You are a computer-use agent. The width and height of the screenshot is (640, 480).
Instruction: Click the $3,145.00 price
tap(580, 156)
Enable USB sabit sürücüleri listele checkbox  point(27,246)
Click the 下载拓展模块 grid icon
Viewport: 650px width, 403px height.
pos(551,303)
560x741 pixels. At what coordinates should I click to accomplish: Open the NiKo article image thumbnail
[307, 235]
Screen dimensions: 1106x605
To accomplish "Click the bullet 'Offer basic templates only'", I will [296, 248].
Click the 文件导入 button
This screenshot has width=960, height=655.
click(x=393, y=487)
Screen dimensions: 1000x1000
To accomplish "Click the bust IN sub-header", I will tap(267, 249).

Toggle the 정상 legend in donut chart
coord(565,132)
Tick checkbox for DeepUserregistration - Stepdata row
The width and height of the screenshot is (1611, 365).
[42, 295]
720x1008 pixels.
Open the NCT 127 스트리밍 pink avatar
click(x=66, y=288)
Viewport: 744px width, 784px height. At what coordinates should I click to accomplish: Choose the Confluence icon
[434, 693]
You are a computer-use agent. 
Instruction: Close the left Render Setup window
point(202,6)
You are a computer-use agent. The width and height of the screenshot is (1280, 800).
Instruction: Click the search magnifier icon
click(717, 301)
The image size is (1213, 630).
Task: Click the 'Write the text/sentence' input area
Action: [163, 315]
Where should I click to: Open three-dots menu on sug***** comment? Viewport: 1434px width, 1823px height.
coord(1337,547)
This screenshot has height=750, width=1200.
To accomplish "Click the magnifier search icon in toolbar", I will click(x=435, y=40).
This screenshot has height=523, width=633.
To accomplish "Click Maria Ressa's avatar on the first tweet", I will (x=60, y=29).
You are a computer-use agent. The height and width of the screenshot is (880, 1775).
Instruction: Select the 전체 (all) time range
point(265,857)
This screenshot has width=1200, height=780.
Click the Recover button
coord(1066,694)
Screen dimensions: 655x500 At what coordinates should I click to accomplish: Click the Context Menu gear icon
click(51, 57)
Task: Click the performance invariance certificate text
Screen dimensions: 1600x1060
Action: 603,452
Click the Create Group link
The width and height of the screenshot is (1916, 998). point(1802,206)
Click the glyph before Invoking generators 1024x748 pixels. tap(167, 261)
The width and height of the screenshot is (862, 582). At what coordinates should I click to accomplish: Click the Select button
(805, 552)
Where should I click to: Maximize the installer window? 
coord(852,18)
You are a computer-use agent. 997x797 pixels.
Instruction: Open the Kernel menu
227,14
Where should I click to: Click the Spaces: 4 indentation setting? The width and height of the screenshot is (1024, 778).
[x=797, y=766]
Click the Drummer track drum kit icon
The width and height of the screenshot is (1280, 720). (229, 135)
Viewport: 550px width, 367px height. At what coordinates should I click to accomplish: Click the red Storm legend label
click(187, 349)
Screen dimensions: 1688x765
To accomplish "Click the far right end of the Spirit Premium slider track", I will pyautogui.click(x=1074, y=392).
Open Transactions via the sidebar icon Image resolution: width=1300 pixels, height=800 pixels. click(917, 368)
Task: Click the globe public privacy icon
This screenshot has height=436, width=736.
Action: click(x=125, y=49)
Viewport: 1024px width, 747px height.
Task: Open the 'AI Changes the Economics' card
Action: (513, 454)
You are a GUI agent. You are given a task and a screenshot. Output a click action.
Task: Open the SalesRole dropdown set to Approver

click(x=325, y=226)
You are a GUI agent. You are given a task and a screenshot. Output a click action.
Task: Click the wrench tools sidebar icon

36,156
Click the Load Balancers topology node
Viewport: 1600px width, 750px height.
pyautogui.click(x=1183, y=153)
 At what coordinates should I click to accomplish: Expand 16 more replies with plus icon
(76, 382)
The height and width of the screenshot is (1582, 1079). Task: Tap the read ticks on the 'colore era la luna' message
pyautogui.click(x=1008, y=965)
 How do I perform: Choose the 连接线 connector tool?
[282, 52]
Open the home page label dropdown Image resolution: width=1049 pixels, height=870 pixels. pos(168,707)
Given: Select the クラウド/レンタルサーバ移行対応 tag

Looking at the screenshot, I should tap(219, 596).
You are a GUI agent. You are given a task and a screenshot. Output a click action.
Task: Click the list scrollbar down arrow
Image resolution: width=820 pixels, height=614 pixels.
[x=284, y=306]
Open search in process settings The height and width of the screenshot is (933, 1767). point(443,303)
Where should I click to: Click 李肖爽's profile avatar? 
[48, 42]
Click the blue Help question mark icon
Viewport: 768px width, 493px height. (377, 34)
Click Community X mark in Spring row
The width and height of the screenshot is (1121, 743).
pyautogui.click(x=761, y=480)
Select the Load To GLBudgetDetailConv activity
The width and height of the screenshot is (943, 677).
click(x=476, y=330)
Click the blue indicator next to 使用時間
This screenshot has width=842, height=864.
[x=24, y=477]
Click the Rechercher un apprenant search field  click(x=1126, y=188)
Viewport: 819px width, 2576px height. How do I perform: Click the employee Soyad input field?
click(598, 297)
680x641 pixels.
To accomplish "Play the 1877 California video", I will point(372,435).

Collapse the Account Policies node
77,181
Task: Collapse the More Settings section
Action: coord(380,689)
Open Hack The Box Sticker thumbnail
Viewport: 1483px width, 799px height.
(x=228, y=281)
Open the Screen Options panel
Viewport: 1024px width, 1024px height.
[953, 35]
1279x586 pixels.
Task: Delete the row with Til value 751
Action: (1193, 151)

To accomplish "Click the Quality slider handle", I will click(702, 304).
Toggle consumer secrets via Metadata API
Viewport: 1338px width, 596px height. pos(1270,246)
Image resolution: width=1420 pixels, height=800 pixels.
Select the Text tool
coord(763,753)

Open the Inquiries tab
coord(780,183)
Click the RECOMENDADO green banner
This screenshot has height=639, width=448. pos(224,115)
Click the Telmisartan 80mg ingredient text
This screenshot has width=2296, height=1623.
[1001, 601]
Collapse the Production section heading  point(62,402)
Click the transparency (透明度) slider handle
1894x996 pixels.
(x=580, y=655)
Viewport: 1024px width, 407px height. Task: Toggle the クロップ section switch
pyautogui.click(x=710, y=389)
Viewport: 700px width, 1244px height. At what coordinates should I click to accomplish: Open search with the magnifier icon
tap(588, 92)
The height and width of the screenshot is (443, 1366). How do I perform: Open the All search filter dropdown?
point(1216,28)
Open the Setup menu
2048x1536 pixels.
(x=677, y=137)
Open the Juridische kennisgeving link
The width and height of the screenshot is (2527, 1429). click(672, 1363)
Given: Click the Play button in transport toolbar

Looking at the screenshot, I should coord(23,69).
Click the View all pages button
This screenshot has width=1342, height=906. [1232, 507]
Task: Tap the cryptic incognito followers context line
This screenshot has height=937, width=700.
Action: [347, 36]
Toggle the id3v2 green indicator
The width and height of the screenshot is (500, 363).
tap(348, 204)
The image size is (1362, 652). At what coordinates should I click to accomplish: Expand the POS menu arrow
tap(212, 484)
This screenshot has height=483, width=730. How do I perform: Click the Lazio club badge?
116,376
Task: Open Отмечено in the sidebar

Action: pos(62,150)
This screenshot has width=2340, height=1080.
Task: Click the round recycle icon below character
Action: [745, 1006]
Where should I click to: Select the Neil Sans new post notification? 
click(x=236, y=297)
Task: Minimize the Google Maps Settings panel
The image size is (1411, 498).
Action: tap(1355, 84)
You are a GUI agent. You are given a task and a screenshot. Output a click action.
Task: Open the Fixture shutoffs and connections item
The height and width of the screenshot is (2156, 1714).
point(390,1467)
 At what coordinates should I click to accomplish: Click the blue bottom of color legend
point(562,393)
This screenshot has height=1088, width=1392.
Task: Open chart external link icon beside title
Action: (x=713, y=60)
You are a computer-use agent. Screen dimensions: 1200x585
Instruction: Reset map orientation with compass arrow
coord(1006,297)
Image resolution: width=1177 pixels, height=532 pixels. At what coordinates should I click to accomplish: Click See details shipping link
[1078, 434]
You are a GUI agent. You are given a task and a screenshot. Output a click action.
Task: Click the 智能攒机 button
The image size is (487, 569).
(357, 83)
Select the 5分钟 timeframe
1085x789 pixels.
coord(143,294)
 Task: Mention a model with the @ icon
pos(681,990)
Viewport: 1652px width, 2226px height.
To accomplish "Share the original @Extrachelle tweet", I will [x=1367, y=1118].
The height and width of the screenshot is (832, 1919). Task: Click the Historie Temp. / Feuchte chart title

GIVEN INSTRUCTION
Rewrite the lines from the one containing "Task: Open Отмечено in the sidebar" through the one containing "Action: tap(1355, 84)" as a Markdown table with the columns Row and Line, leaving out blank lines.

RESPONSE
| Row | Line |
|---|---|
| 1 | Task: Open Отмечено in the sidebar |
| 2 | Action: pos(62,150) |
| 3 | This screenshot has width=2340, height=1080. |
| 4 | Task: Click the round recycle icon below character |
| 5 | Action: [745, 1006] |
| 6 | Where should I click to: Select the Neil Sans new post notification?  |
| 7 | click(x=236, y=297) |
| 8 | Task: Minimize the Google Maps Settings panel |
| 9 | The image size is (1411, 498). |
| 10 | Action: tap(1355, 84) |